Уже в постели, глядя, как Никодимка на цыпочках бродит, собирая его раскиданную одежду, Архаров вспомнил – куда-то подевался Демка. Обычно Архаров брал с собой в карету кого-то из архаровцев, и Демка вроде бы ехал на переднем сидении, Архаров даже был уверен, что подчиненный будет ночевать на Пречистенке… но куда он пропал потом? На кухню, где в любое время суток повар Потап держал в печи что-то горячее? Или наверх, где в двух комнатах, еще только ожидавших порядочных мебелей, имелись пока что для таких ночевщиков топчаны и тюфяки?
Утром, еще лежа в постели, Архаров велел Никодимке кликнуть Демку. И тут выяснилось, что Демка на Пречистенке не ночевал. Приехать – приехал, поприставал к заспанной Иринке, Потаповой дочке, и скрылся, куда – неведомо.

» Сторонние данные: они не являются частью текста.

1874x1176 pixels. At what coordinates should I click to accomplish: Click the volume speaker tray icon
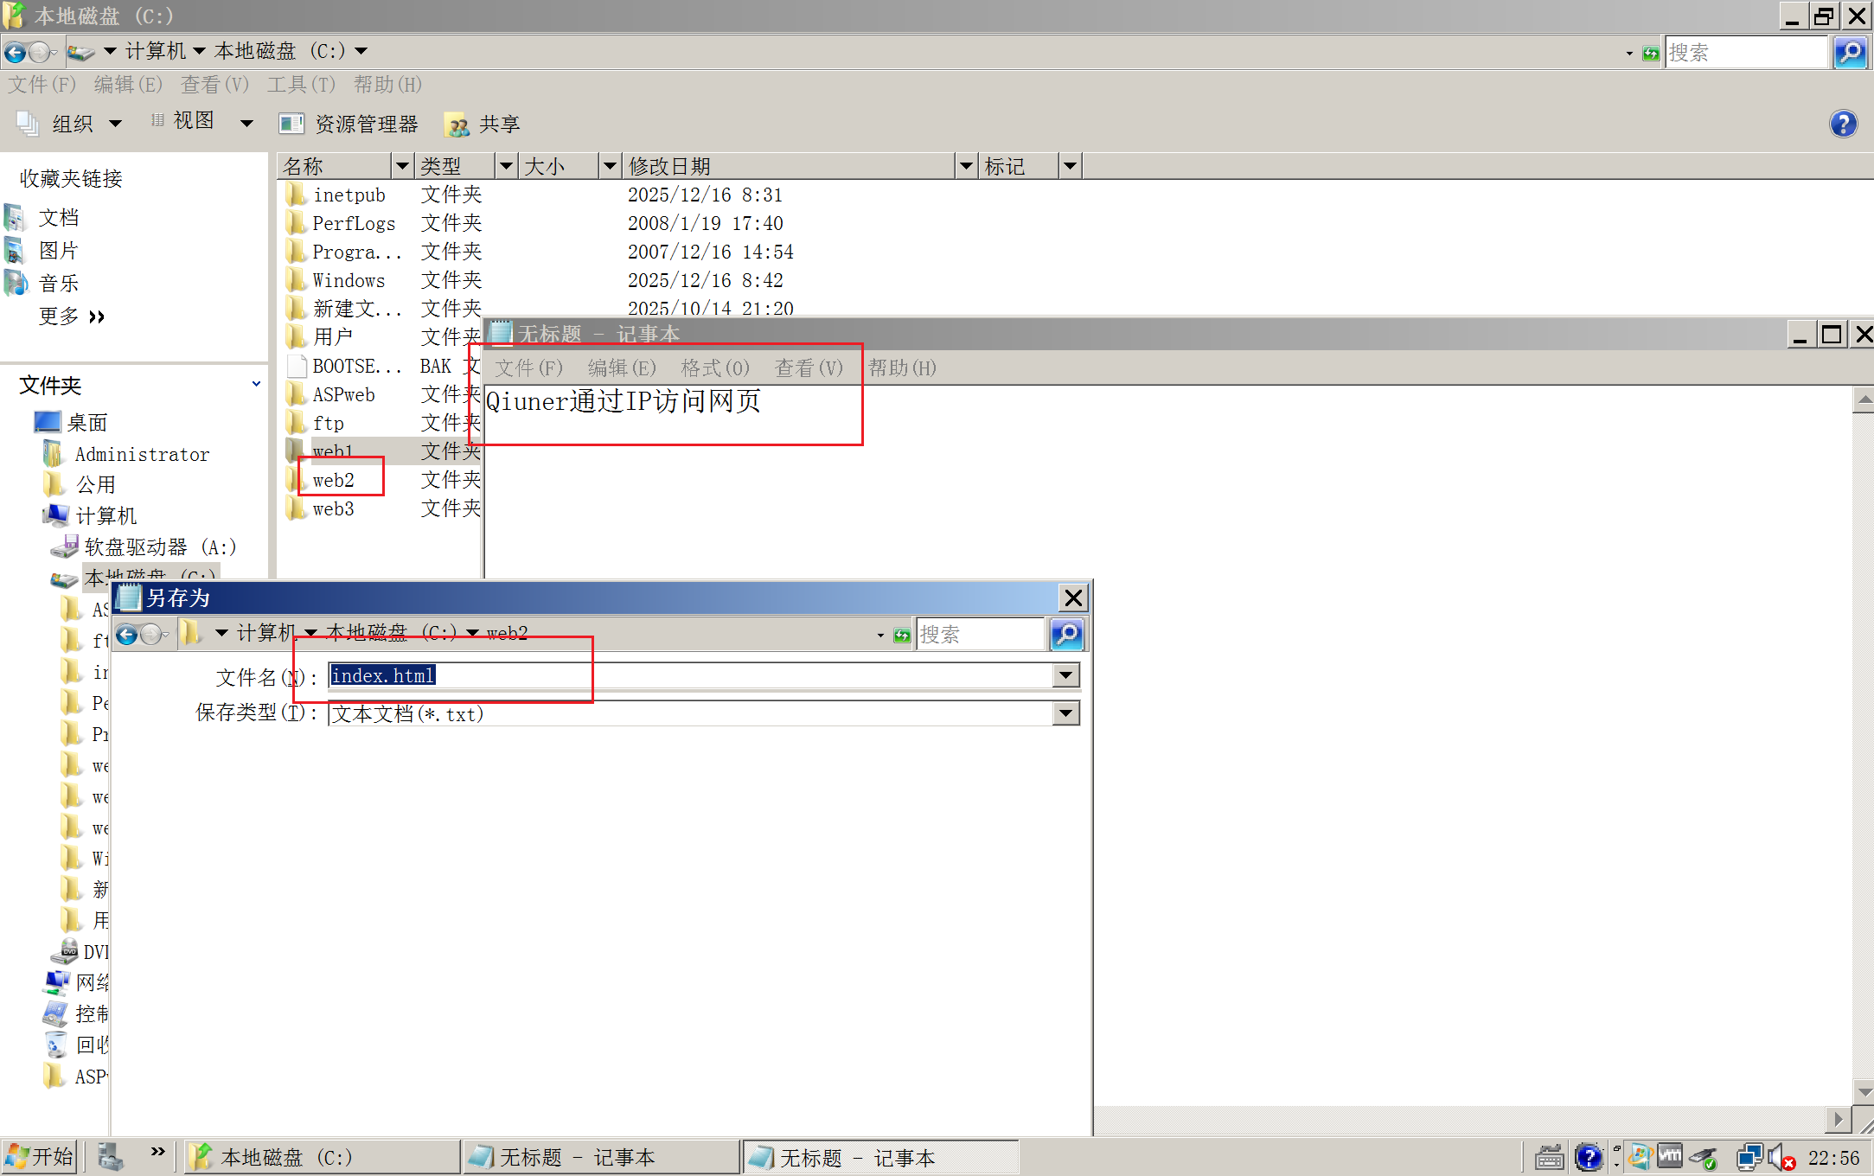point(1778,1157)
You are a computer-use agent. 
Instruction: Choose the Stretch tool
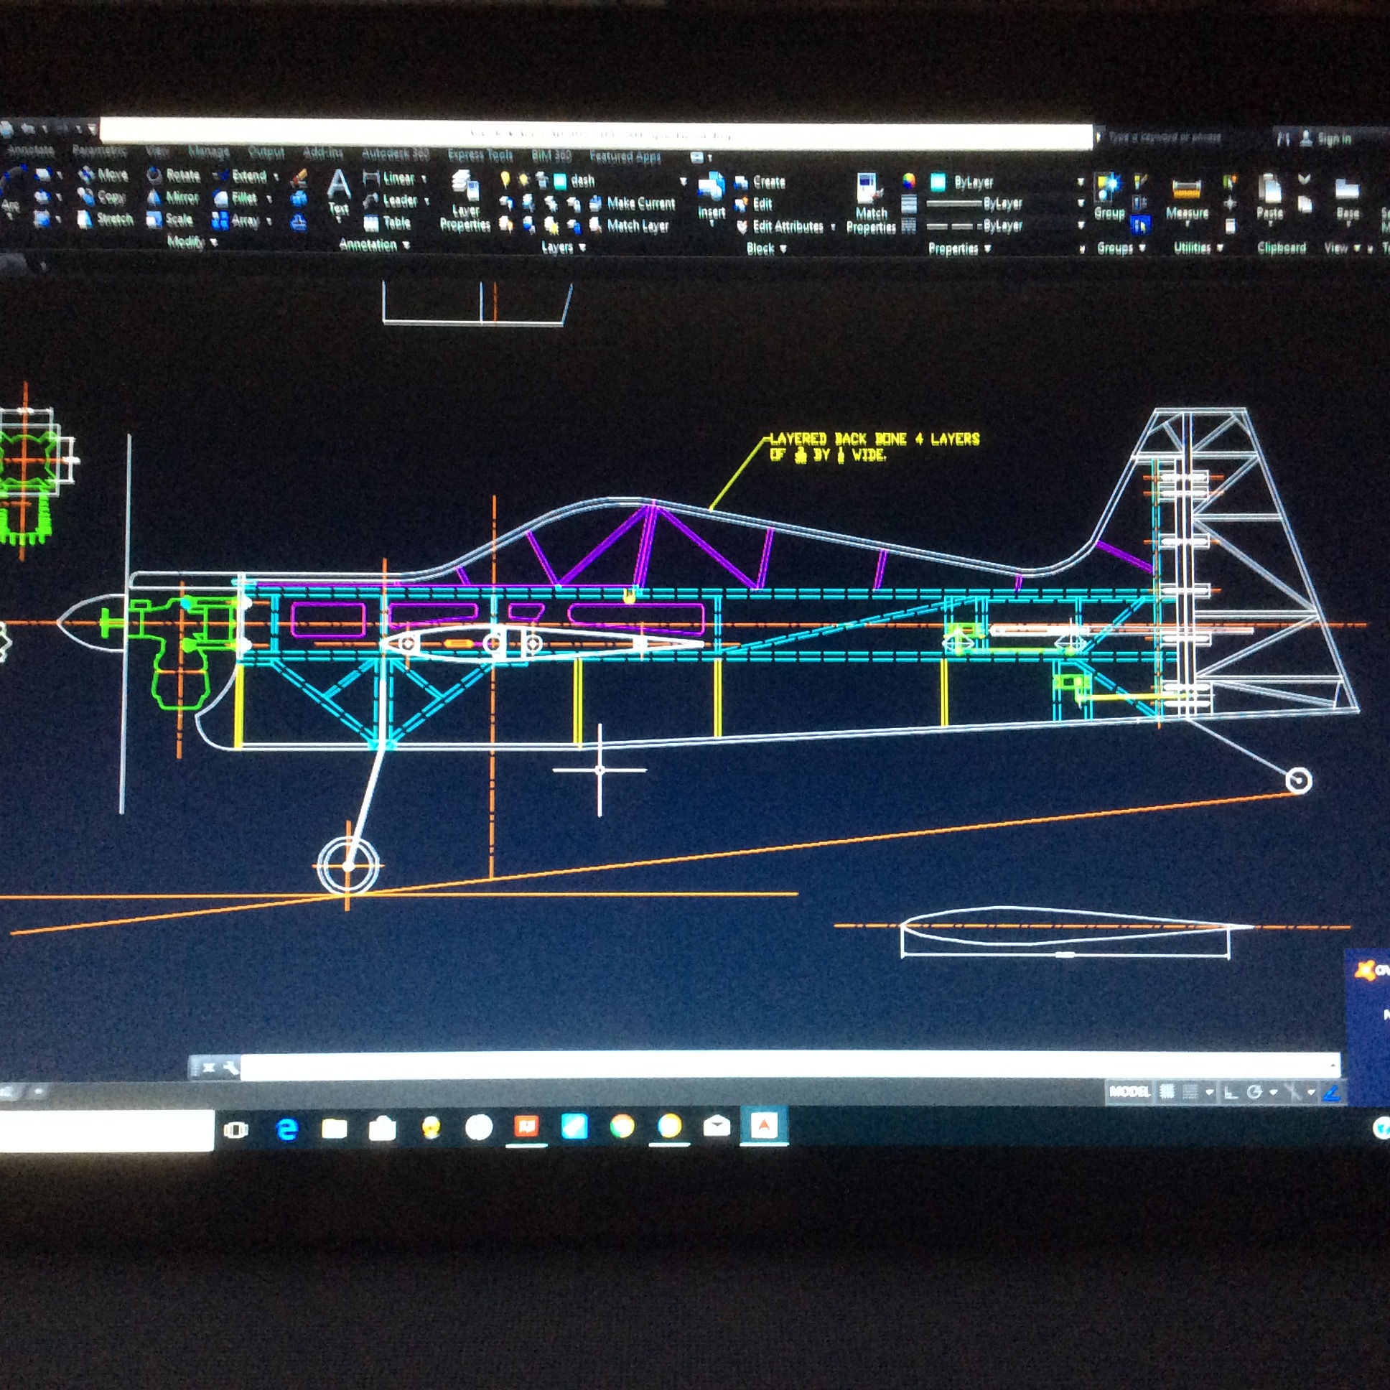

– Ага, – мрачно сказал Архаров. Приставание к пятнадцатилетней Иринке, баловство с которой пресекалось на корню и поваром Потапом, и самолично Архаровым, означало одно – Демка хотел убедиться, что начальство заснуло и более его не позовет.
Архаров сел и в ожидании фрыштика начал вспоминать.
Баба Демку не признала. Кабы узнала – тут же об этом и доложила бы. При таком дурном нраве молчать – хуже каторги. Демка бабу не признал – по крайней мере, спервоначалу. Но был миг, когда он заволновался и стал ее гнать уже всерьез. Архарову запомнилось ощущение фальши – словно бы на воспоминаниях была поставлена метка. И по метке он тут же нашел нужные слова. Демка заголосил про баню… С чего бы вдруг? А баба припомнила примету на брюхе у мужа.
Пятно – как мышь бежит… Красное. Продолговатое и с отростками, наподобие почти незримых мышиных лапок, что ли? Примета. И знакомая Демке примета!
– Кто из наших в доме? – спросил Архаров Никодимку.
– Никого, ваши милости, – тут же отвечал Никодимка, да с каким еще поклоном! Пальцы растопырены, башка – набекрень, улыбочка, следственно, тоже набекрень! Тьфу!
Архаров аж засопел. Никодимкина страсть к галантерейному обращению уже преступала все разумные границы.
– Бриться и фрыштикать, – распорядился он.
Завтрак был прост – кофе с ванильными сухариками, Шварц присоветовал немца-кондитера, мастера по сухарям. Основательно Архаров ел уже потом – в полицейской конторе, ему приносили два-три блюда из трактира или привозили с Пречистенки. А обедал или в гостях, или уже дома, когда доводилось приехать пораньше.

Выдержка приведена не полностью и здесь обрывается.